Transcribe word for word everything in the constructed-language notes from "Question marker = buna" down to "(plural =  bunadabae?)".

▶ _Text extract_:
>>>>

This is an unnatural constructed language that suits my whims and fancies of the moment, an improvement on and expansion of the original ea-luna. Note the addition of 12 new consonants.

 

Things that start with phon-

 

Vowels

A /a/

E /e/ or /E/

I /i/ or /I/

U /u/

 

Consonants

L

T

N

B

D

R

P

W

M

K

G

H

S

Z

Sh /S/

Zh /Z/

Th /ž/

Dh /š/

Sw /sw/

Zw /zw/

F

V

Y

Unwritten glottal stop between vowels in certain circumstances (affixes, double vowels)

 

 

The syllable structure is V or CV.

 

(SEE THIS SPACE FOR ADDITIONAL DETAILS TO BE ADDED WHEN I FEEL LIKE IT)

 

Grammar ain’t just your ma’s ma no more…

 

Functional bits

 

Question marker = buna

            Where = bunaye

            When = bunaya

            Why (what reason) = bunapeta

            How many (what number) = bunaruli

 

            What/which thing, concrete object = bunadaba? (plural =  bunadabae?)

            Who (what/which person) = bunadenu? (plural = bunadenue?)

            How (what way/method) = Bunaseya?

 

            Buna can be combined with almost any word to make it into a question phrase:  

            When (what date) = buna ari?

What meaning? Buna wi?

           

 

           

 

Conjunctions

 

Prepositions

 

Other

Wa = of (containing – 2 litres OF water)

 

 

 

Verb bits

 

All grammatical particles attached to a verb come before it, in the order shown below:

 

(ma/bea/uma)(we)(ema/ide/rubi/ria)(zaku)(bade/punu/ate)

<<<<

▶ _Data lines_:
>>>>

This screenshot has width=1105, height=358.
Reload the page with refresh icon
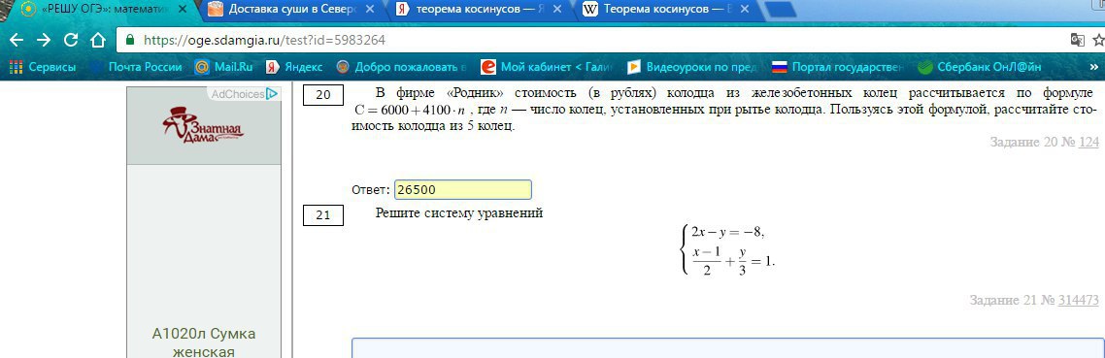pyautogui.click(x=71, y=40)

<<<<

▶ _Output below_:
Question marker = buna

            Where = bunaye

            When = bunaya

            Why (what reason) = bunapeta

            How many (what number) = bunaruli

 

            What/which thing, concrete object = bunadaba? (plural =  bunadabae?)